Akbar al Baker, chosen as the new head of international airlines' trade group, shocked people by suggesting that an airline CEO's job is too tough for a woman. A day later, he apologised.
Promises by the global airline industry to do more to promote gender equality veered off course on Tuesday when one of its top executives suggested his CEO role was too difficult for a woman.
The issue of gender imbalance in aviation was a hot topic among over 200 airlines represented at the annual meeting of the International Air Transport Association (IATA) in Sydney, with the predominantly male gathering agreeing more had to be done.
Asked about the issue among Middle East airlines in particular, and why his job as head of his country's flag carrier couldn't be done by a woman, outspoken Qatar Airways Chief Executive, Akbar al Baker, gave a typically provocative answer.
"Of course it has to be led by a man because it is a very challenging position," he said, drawing gasps from those present.
The audible gasp from the crowd as @qatarairways GCEO and @IATA Chairman Akbar Al Baker "jokes" only a man can be a CEO is amazing. Listen for yourself. @Qantas CEO Alan Joyce cutting him off was both good and bad, I suppose. #IATAAGM #iawa @WomenInAviation @WomenOfAviation pic.twitter.com/rrrFND3G5E— Seth Miller (@WandrMe) June 5, 2018
On Wednesday, Al Baker apologised, saying his remarks had been intended as a joke and had been taken out of context.
“Quite frankly I think the press took it out of context.
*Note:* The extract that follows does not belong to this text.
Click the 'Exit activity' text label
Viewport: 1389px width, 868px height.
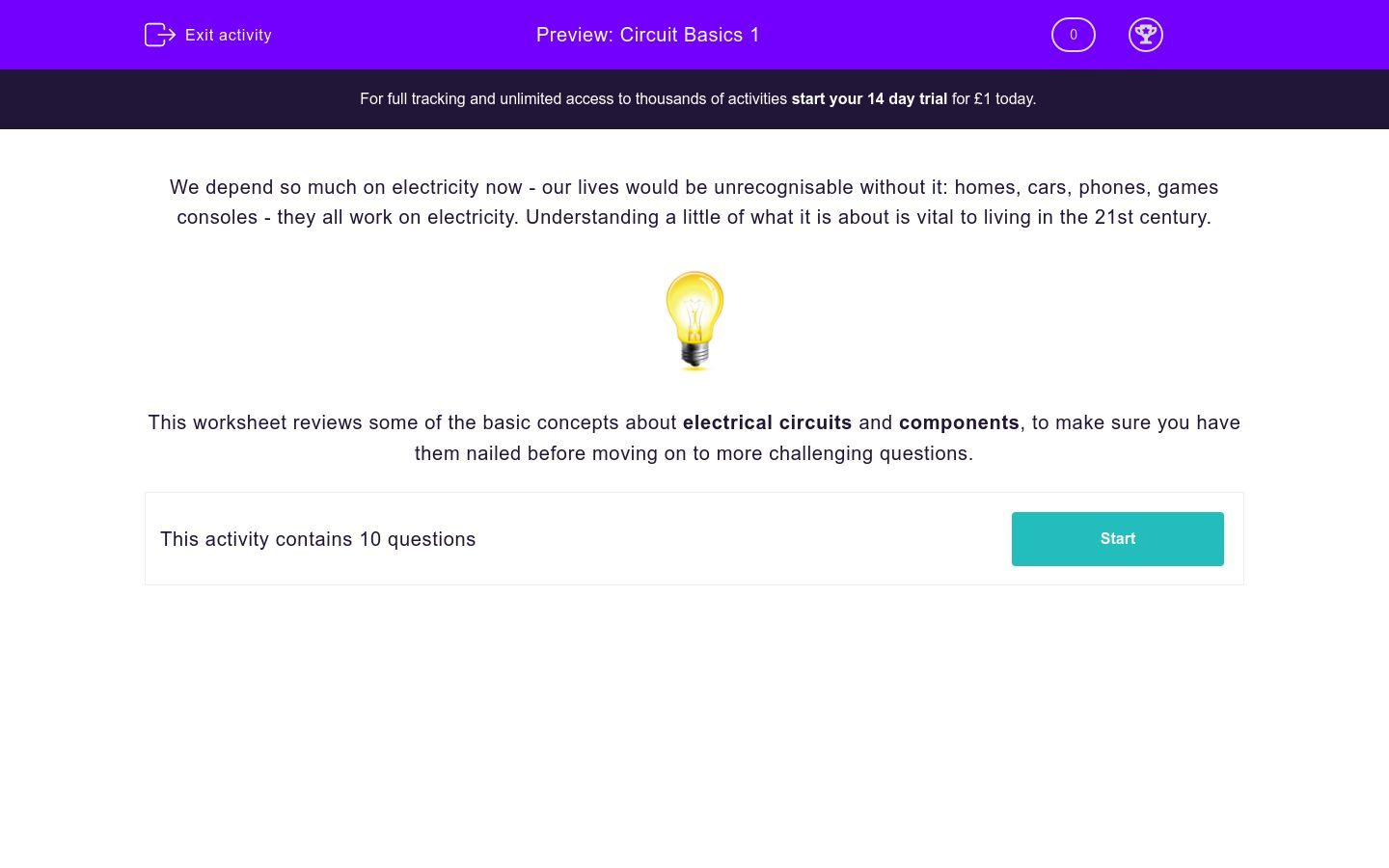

It was just a joke ... I apologise for it,” he told the CAPA-Centre for Aviation airlines conference in Sydney.
Al Baker said Qatar Airways was the first carrier in the region to have female pilots and the company had women in senior roles.
"So we actually encourage women. We see that they have huge potential in doing senior management positions," he said.
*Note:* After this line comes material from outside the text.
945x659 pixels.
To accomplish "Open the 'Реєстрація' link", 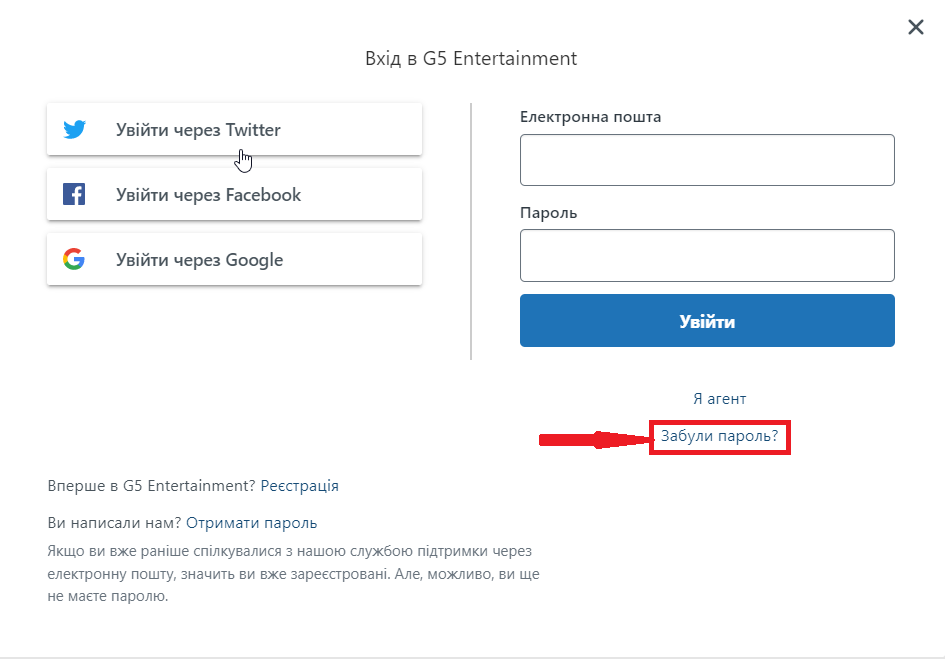I will click(x=300, y=486).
Al Baker was anointed chairman of the global industry body during the two-day annual meeting in Sydney.
His comments sparked a debate on social media.
At @IATA AGM, @qatarairways Group CEO Akbar Al Baker responds to question on diversity and female representation in airline industry “Of course @qatarairways has to be led by a man, because it’s a very challenging position” Joke or not, resounding boos from the room #IATAAGM— Haidi Lun 伦海迪 (@HaidiLun) June 5, 2018
Some users pointed out that women were heading bigger companies than an airline.
.@qatarairways head says only a man can do his job as CEO because it’s so “challenging.” Breaking news boss-@GM and @pepsi are much, much larger companies. You might want to look up who’s doing the work of CEO at both those companies. @mtbarra @IndraNooyi pic.twitter.com/4pq0p4LO82— ROOP RAJ (@rooprajfox2) June 5, 2018
Gloria Guevara Manzo, the first female president of the World Travel and Tourism Council, said investors needed to start pushing companies to do more.
"When you have diversity, your company's results are better," she told Reuters earlier on the sidelines of the Sydney airline talks. "It's not just for the sake of it."
Willie Walsh, CEO of British Airways and Aer Lingus owner IAG, said the industry needed to attract more women and that progress had been slow.
"Aer Lingus recruited its first female pilot in 1977... It's taken 40 years to get to 10 percent," he said at the CAPA-Centre for Aviation summit also taking place in Sydney.
IATA currently has just two female CEOs on its 31-member board - Christine Ourmieres-Widener of British budget airline Flybe and Air Europa's Maria Jose Hidalgo Gutierrez, who was added Tuesday.
IATA's chief executive Alexandre de Juniac acknowledged that having more women in senior positions was a "long-standing issue" that required further efforts from airlines and the industry body.
It released figures in March showing just three percent of CEOs in the industry were female, compared with 12 percent in other sectors.
Leading carriers in North America and Europe had the highest representation of women in senior roles at 16 percent and 14 percent respectively, IATA said.
African, Asia-Pacific and South American airlines were at about eight percent, with the Middle East having the worst at four percent, the data showed.